Entries ::
--------

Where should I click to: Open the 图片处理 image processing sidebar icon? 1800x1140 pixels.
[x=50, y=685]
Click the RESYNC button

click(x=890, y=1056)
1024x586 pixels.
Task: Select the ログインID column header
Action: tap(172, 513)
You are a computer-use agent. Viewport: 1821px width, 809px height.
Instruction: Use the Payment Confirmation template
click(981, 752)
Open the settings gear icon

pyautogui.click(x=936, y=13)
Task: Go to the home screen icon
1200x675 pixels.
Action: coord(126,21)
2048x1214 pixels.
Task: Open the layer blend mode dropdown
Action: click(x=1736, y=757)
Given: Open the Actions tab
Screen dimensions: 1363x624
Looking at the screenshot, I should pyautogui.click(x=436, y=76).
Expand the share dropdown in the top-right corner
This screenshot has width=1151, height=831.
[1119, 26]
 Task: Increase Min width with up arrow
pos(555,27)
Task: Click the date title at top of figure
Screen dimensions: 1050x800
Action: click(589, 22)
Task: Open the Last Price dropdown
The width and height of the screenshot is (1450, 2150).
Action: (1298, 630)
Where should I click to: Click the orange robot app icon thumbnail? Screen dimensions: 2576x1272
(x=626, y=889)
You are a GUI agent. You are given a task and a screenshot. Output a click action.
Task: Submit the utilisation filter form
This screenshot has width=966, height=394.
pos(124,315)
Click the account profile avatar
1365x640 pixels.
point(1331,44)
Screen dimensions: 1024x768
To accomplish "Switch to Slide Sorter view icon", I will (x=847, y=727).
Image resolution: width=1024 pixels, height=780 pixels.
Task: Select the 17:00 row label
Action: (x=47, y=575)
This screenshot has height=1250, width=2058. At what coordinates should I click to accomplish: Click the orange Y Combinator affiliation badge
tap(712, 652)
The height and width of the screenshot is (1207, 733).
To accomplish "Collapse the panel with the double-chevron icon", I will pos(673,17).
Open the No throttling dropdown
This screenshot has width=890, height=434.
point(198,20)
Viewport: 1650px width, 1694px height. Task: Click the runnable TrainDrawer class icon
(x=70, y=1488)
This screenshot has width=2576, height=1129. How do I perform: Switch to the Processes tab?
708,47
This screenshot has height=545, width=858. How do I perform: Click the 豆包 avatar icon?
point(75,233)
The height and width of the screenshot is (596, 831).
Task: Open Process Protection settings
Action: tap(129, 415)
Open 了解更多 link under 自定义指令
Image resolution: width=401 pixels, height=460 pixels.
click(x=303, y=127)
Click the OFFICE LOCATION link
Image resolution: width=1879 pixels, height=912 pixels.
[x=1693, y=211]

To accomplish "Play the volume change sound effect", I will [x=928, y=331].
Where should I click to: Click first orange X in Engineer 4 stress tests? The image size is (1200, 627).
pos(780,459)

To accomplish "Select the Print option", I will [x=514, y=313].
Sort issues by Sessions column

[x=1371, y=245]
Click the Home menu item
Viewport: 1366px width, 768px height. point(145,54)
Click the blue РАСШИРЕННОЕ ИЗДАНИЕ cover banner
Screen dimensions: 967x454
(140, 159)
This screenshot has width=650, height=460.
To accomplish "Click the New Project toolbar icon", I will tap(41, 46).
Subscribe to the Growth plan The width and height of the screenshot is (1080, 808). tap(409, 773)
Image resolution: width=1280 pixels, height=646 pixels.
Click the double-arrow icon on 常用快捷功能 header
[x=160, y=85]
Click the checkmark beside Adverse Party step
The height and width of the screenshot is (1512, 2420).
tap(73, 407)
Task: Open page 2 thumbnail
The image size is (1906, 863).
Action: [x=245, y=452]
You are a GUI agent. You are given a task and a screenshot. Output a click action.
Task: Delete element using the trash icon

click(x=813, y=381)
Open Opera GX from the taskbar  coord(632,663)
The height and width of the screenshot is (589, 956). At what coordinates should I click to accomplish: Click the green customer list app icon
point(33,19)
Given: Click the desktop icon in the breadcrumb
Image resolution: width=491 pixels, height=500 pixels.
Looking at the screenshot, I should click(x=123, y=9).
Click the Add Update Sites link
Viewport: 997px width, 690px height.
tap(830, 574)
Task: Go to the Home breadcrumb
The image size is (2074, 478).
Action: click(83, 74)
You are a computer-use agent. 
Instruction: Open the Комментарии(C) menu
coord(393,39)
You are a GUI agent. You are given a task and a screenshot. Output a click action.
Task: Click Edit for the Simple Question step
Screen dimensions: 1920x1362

--------

Exercise goal :: Find every line in the listing above that contains the string "Instruction" and copy each of those lines.

Full answer ::
Instruction: Use the Payment Confirmation template
Instruction: Open the Комментарии(C) menu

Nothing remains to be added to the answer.